● TASK:
Take the material below and output exactly the run of lines from the one containing "Instruction: Click inside" down to the one containing "Given: Click the 899.7 price level label", with both included.

● DATA IN THIS EXERCISE:
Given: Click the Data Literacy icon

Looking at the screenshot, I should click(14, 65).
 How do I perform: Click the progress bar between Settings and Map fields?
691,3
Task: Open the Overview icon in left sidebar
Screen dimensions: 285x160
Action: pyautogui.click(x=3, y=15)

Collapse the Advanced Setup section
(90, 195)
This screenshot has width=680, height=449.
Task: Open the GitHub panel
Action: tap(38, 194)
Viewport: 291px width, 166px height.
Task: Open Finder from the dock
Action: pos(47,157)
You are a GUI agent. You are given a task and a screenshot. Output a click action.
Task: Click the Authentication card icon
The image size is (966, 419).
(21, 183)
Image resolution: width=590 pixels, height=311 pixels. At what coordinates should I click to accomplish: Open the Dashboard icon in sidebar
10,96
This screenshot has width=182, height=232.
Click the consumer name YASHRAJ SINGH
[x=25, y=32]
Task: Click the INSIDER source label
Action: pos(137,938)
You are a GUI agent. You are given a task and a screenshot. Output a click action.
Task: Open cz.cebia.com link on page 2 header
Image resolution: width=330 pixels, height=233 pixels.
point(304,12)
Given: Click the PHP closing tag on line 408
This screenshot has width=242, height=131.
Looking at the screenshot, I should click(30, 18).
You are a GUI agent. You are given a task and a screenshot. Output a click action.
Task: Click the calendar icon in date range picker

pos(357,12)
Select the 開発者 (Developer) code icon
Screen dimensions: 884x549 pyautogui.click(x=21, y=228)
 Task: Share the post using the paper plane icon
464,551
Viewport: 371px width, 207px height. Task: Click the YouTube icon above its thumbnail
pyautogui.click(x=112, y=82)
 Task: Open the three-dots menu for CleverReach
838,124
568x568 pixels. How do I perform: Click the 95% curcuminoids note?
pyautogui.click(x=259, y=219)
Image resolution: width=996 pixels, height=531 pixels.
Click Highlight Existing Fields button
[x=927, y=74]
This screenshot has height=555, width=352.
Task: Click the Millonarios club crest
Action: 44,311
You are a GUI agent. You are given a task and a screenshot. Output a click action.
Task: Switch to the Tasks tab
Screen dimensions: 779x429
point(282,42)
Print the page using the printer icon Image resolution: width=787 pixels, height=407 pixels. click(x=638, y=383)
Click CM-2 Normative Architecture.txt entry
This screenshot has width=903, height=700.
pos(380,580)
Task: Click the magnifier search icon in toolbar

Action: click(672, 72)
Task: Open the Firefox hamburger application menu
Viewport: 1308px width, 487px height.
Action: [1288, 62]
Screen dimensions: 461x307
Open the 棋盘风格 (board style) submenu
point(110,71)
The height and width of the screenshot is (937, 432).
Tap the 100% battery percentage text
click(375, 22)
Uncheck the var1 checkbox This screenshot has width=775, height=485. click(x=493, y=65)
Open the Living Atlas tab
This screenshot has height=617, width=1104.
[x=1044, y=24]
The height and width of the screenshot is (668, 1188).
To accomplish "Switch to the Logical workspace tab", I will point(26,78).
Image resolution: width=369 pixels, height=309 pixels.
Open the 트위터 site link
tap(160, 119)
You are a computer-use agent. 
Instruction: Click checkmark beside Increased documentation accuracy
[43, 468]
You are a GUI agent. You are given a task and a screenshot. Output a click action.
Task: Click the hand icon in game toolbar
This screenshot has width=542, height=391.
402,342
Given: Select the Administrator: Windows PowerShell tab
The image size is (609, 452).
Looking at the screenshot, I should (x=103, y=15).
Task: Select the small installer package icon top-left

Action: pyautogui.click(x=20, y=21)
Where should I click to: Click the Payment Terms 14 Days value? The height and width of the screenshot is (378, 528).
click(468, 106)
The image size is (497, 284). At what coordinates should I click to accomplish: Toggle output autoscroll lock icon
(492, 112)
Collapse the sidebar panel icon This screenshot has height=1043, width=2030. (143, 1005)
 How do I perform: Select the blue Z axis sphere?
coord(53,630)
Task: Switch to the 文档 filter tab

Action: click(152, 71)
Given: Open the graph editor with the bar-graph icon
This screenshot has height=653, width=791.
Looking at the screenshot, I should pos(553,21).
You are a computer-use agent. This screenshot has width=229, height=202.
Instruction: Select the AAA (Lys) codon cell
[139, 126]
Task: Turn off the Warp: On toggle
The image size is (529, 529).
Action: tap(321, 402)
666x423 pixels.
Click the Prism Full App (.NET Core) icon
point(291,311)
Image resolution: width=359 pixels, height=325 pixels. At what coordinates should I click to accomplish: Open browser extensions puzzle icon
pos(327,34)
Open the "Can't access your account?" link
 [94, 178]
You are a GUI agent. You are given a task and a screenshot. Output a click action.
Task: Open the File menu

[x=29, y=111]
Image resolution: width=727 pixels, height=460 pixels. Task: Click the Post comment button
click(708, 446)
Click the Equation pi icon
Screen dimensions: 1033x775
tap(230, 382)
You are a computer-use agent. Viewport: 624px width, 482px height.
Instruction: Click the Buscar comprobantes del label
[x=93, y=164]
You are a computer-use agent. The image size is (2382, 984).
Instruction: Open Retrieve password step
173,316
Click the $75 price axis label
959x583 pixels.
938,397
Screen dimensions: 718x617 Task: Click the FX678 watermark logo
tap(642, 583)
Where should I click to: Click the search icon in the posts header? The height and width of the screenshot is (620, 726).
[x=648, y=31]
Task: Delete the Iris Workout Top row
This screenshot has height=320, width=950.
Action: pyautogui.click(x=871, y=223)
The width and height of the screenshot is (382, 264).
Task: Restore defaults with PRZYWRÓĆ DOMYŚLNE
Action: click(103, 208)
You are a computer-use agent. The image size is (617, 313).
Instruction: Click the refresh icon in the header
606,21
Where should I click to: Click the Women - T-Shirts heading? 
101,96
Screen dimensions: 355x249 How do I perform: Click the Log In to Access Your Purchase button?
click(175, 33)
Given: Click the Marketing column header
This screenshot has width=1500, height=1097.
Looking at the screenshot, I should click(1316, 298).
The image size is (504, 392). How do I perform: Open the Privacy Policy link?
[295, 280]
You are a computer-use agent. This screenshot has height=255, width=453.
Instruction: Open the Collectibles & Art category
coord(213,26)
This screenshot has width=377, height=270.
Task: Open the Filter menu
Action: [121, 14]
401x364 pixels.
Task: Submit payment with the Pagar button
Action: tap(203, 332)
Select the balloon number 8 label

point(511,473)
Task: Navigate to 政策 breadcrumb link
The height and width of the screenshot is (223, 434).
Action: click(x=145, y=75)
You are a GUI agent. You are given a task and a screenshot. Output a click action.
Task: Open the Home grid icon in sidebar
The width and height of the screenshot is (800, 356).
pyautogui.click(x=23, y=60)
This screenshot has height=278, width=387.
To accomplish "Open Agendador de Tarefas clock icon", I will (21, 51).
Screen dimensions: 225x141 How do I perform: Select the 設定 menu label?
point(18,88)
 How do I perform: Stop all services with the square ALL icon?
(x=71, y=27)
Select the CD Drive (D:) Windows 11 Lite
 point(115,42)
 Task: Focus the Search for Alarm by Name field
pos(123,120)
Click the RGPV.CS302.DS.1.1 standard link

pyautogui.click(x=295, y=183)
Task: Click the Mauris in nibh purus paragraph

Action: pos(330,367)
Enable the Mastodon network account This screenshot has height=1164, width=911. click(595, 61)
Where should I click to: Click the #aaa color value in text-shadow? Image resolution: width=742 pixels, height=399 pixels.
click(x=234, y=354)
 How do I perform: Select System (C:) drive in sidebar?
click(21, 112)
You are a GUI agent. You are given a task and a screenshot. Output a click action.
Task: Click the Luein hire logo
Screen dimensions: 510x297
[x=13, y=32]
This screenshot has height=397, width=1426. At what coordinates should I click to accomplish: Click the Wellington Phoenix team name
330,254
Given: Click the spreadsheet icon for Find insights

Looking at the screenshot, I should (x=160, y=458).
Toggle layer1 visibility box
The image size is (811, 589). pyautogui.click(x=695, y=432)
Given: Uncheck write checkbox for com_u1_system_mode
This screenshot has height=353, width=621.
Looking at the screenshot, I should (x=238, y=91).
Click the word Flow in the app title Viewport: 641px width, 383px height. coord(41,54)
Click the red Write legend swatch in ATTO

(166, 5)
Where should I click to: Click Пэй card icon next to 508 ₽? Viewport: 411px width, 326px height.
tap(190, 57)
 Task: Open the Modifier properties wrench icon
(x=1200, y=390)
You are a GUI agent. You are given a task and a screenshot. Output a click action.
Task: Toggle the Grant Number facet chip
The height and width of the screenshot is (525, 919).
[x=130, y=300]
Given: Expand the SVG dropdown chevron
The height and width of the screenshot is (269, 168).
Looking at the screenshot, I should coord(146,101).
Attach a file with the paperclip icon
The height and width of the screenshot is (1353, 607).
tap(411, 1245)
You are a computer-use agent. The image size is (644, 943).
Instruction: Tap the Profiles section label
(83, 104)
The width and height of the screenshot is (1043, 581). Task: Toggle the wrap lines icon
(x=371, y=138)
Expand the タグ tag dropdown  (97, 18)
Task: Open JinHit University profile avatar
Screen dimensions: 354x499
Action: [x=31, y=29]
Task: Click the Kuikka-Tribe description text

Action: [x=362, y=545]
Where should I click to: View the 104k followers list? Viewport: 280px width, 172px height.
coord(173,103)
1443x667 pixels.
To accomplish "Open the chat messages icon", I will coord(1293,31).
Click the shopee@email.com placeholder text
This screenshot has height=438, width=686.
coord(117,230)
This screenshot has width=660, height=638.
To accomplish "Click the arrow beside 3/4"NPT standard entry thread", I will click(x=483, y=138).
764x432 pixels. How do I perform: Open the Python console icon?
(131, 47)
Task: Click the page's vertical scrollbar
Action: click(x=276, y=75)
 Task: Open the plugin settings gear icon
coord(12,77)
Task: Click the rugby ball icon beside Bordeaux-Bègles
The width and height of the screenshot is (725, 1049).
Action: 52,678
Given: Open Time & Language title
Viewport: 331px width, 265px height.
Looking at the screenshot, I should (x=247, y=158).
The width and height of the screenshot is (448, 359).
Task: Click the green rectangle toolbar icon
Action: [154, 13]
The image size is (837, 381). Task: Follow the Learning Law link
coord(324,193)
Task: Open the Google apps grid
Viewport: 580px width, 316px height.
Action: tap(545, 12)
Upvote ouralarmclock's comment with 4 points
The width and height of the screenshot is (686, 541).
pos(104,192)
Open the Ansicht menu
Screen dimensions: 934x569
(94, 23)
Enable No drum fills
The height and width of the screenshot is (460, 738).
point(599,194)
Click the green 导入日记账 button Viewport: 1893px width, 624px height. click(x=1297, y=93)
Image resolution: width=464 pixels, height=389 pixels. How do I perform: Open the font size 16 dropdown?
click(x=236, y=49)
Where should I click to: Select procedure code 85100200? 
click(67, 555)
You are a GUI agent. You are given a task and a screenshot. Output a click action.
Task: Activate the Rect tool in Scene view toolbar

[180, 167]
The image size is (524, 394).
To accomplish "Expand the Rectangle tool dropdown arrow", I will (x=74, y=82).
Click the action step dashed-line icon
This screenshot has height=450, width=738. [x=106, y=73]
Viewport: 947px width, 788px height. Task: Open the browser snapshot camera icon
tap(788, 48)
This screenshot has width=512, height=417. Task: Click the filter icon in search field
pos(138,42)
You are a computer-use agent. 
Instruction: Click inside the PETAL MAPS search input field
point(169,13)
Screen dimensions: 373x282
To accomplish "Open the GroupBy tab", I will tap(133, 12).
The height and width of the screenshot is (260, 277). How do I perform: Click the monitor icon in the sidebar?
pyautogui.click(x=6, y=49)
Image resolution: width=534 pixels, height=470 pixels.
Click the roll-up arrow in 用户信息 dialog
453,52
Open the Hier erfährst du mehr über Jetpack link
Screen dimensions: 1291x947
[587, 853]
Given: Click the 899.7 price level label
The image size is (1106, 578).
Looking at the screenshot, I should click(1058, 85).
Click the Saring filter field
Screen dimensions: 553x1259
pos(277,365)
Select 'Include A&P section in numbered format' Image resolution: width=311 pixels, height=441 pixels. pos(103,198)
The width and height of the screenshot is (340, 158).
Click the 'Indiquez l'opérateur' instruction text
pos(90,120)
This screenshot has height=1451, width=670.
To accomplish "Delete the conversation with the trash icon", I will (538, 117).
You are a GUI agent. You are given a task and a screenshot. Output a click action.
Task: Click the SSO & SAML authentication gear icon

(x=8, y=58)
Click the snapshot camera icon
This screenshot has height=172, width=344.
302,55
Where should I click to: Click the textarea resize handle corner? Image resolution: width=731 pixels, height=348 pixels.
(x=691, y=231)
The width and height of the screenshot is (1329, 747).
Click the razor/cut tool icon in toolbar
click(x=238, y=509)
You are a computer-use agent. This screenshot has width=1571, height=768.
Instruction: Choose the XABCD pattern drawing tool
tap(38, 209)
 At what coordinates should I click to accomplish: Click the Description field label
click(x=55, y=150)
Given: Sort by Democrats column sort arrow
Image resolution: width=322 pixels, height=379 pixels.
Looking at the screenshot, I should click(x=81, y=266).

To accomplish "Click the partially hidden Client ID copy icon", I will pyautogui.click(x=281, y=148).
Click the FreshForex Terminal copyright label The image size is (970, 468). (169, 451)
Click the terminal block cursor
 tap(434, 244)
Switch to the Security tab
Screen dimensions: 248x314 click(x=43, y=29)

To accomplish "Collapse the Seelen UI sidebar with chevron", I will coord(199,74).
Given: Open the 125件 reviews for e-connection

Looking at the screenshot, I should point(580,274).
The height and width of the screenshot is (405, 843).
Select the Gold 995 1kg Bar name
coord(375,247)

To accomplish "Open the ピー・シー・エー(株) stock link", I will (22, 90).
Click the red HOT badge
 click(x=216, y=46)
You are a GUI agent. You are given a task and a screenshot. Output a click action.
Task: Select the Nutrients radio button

● FINISHED TASK:
Instruction: Click inside the PETAL MAPS search input field
point(169,13)
Screen dimensions: 373x282
To accomplish "Open the GroupBy tab", I will tap(133, 12).
The height and width of the screenshot is (260, 277). How do I perform: Click the monitor icon in the sidebar?
pyautogui.click(x=6, y=49)
Image resolution: width=534 pixels, height=470 pixels.
Click the roll-up arrow in 用户信息 dialog
453,52
Open the Hier erfährst du mehr über Jetpack link
Screen dimensions: 1291x947
[587, 853]
Given: Click the 899.7 price level label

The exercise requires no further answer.